Convert the lines from the one containing "Select the Review step label" up to and including the last line into a Markdown table with the columns "Row" and "Line", skipping blank lines. Omit the pictures from the table.

┌──

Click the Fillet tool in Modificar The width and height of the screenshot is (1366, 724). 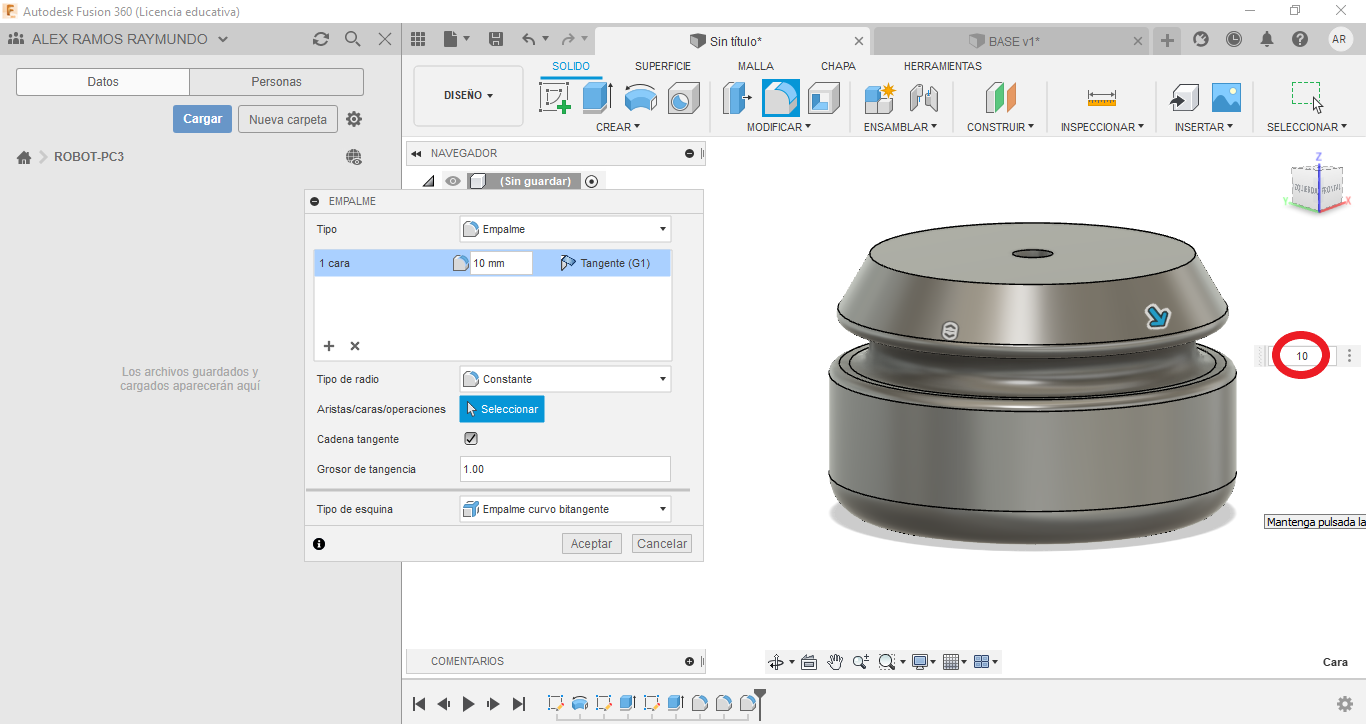[x=780, y=98]
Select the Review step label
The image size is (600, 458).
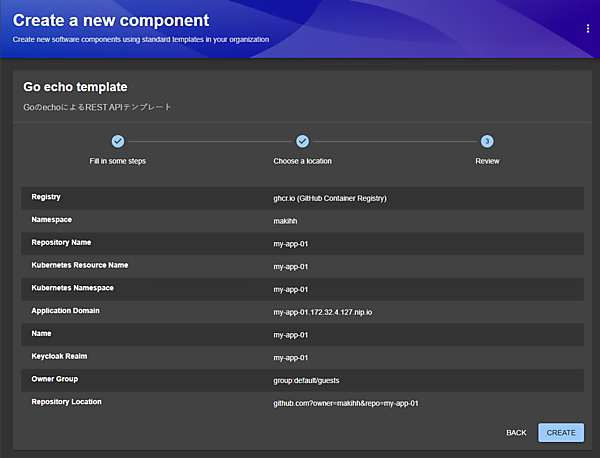pos(487,160)
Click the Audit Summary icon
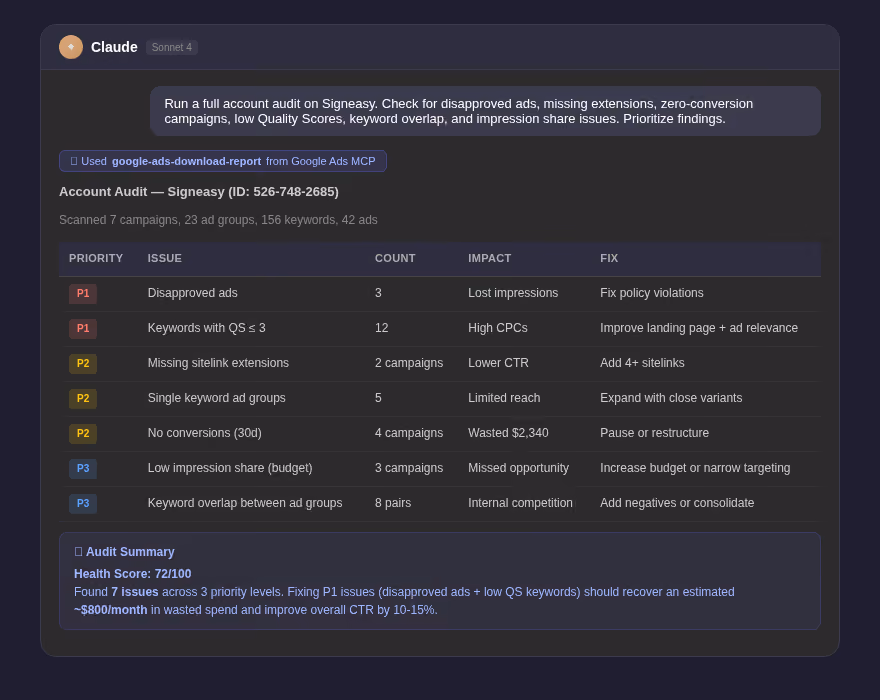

└──

SOLUTION TO THIS TASK
| Row | Line |
|---|---|
| 1 | Select the Review step label |
| 2 | The image size is (600, 458). |
| 3 | pos(487,160) |
| 4 | Click the Audit Summary icon |